China voices ‘grave concern’ over North Korea missile test, urges talks

A flag outside the Permanent Mission of North Korea in Geneva, Switzerland.

BEIJING/SEOUL/TOKYO (REUTERS, AFP) - China on Wednesday (Nov 29) voiced "grave concern" over North Korea's test of a missile capable of striking anywhere in the United States and called for talks to peacefully resolve the nuclear crisis.

Foreign ministry spokesman Geng Shuang said Beijing's proposal for North Korea to freeze weapons tests in return for the US to suspend military drills in the region was the best approach to ease tensions.

Beijing's reaction came in the wake of international condemnation of the North's launch early Wednesday morning of what appeared to be an intercontinental ballistic missile that landed close to Japan.

South Korea's President Moon Jae In and US President Donald Trump said they would talk further on measures to respond to North Korea's latest provocation.

The White House said in an account of a crisis call between Trump and Moon: "Both leaders underscored the grave threat that North Korea's latest provocation poses not only to the United States and the Republic of Korea, but to the entire world."

Trump and Japanese Prime Minister Shinzo Abe meanwhile agreed to boost their response to North Korea's missile programme and urged China to do more, a government spokesman said earlier Wednesday.

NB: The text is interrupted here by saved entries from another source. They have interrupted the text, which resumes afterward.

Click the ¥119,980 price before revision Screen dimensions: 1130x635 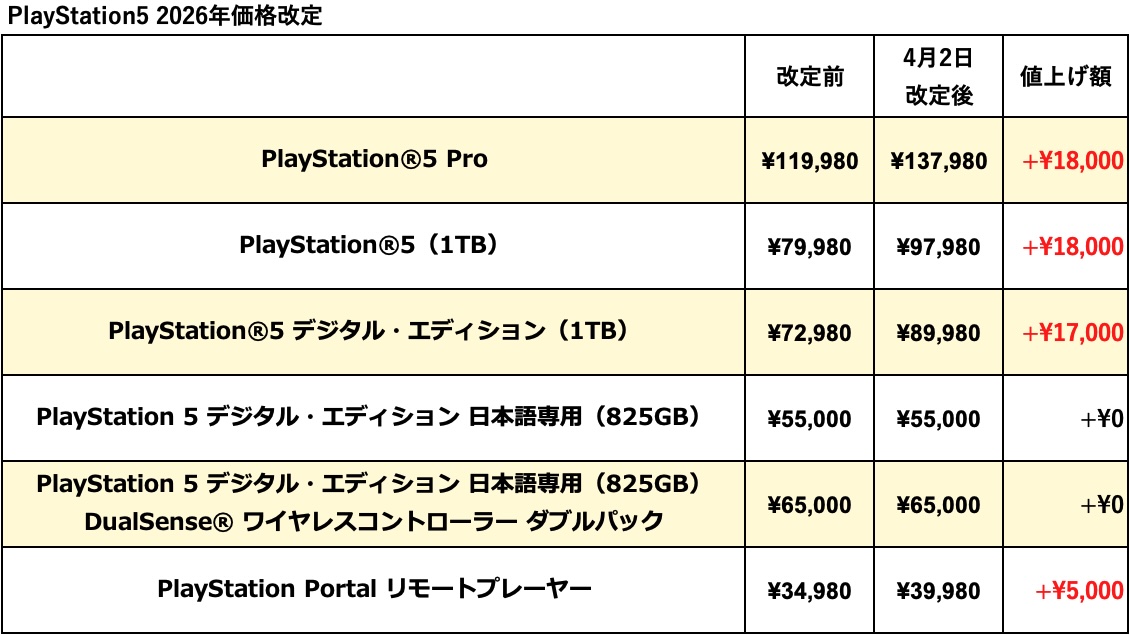click(x=810, y=161)
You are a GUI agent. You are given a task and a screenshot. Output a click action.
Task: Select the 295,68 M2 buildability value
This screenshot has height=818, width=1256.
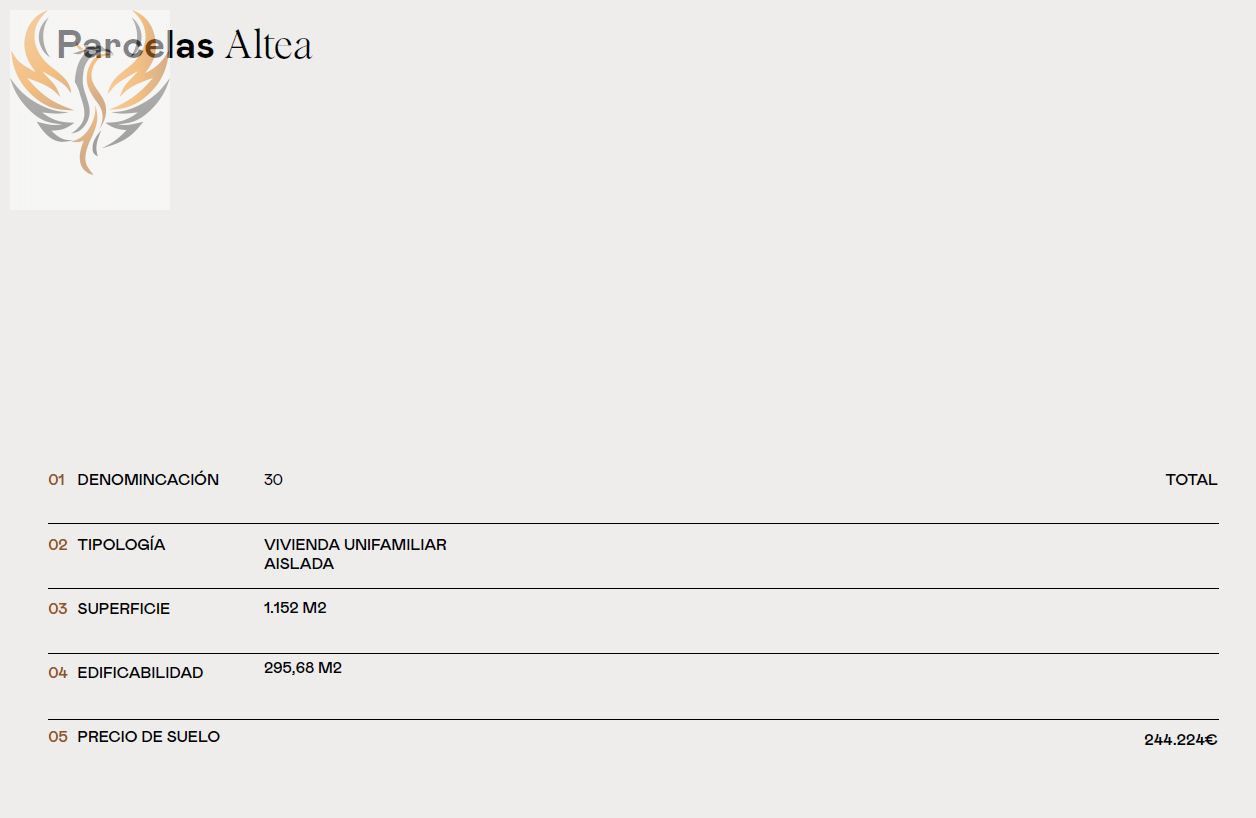[x=303, y=668]
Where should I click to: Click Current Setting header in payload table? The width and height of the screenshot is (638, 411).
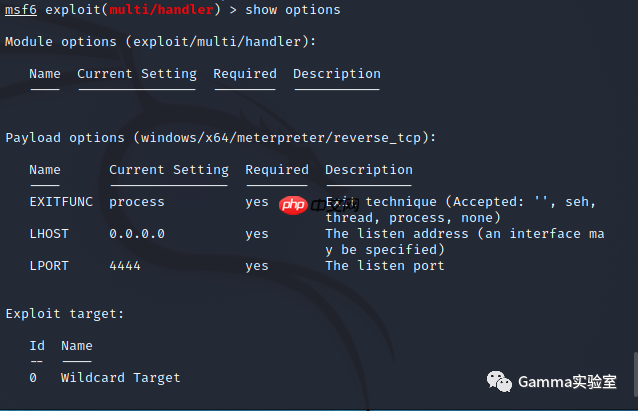[x=169, y=170]
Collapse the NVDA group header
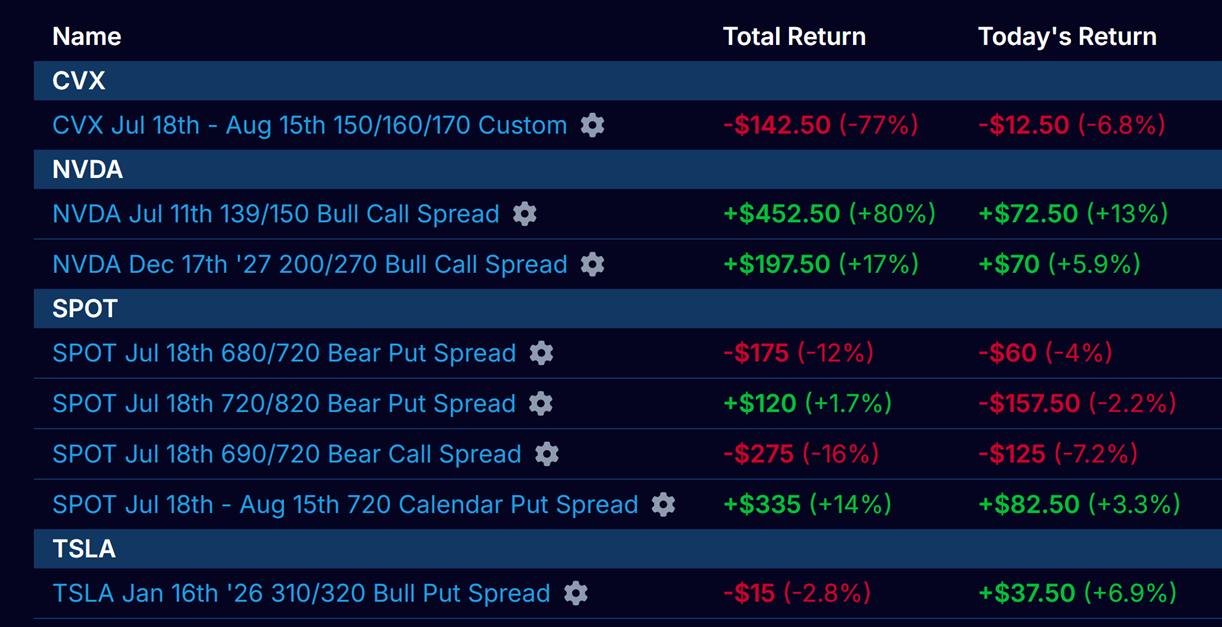1222x627 pixels. click(88, 170)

In a phone call the leaders "agreed to strengthen our deterrence capability against the North Korean threat," Yasutoshi Nishimura, deputy chief cabinet secretary, told reporters after Pyongyang fired what Japan said appeared to be an intercontinental ballistic missile into waters in Japan's exclusive economic zone.

Trump and Abe also "agreed that China needs to play an increased role" in countering North Korea, Nishimura said.

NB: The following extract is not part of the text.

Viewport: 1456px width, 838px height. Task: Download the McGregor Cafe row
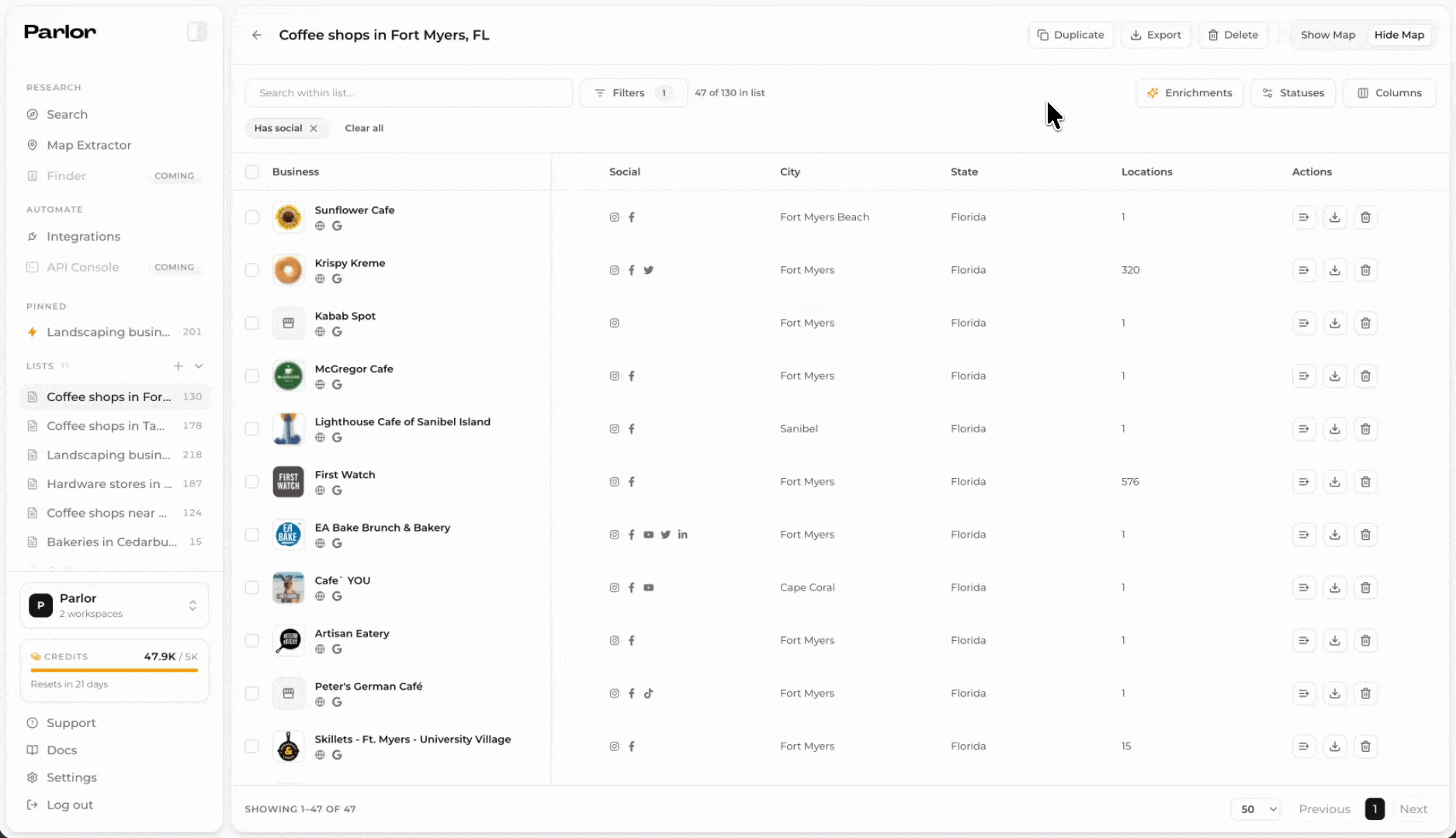tap(1334, 376)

They did not discuss military options toward North Korea, Chief Cabinet Secretary Yoshihide Suga told a separate news conference. Japan will work closely with the United States and South Korea in response to the missile launch, Suga said.

The United States, Japan and South Korea requested an emergency UN Security Council meeting to address Pyongyang's launch of what appeared to be an intercontinental ballistic missile.

UN Secretary-General Antonio Guterres likewise strongly condemned North Korea's latest missile test and urged Pyongyang to "desist taking any further destabilising steps."

"This is a clear violation of Security Council resolutions and shows complete disregard for the united view of the international community," Guterres said in a statement.